Letter Writing 101
I was listening to Alanis Morissette yesterday. More specifically, I was listening to the song "Unsent." And I was reminded of high school for two reasons. One: I listened to that song repeatedly, along with the rest of my arsenal of terribly depressing songs, while staring at homework I had no intention of doing. Two: For those who don't know already, the song is written as a series of unsent letters expressing her true feelings for former lovers. I used to write similar letters--before I graduated to the more sophisticated method of bashing people on the internet for all the world to read. (If, of course, by "all the world," I mean all the world that has access to the internet, which really rules out a lot of people; but they're poor, so they don't matter, right?)
Anyway, I didn't write letters to anyone in particular. Alanis wrote the song for her ex's.
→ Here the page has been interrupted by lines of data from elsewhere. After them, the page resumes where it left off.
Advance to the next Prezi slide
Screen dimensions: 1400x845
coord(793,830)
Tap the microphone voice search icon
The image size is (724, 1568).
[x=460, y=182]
I wrote letters to my parents, my siblings, myself, and anyone else who happened to evoke an emotional response or extended thought process from me--both of which are highly unacceptable. The letters were hilarious because they served no purpose. What must my thought process have been?
"Hey, I'm pissed. And I have a feeling that if I don't vent somehow, I'm going to actually engage in regular human interaction by communicating my feelings to someone else. I better do something about this. And quickly. I know! I'll write letters! That I never intend to send! That way, I can continue to further develop the unacceptable thought processes without engaging anyone else or resolving any issues or easing my mind at all. I'll just write until I get a hand cramp and then convince myself that I'm over it."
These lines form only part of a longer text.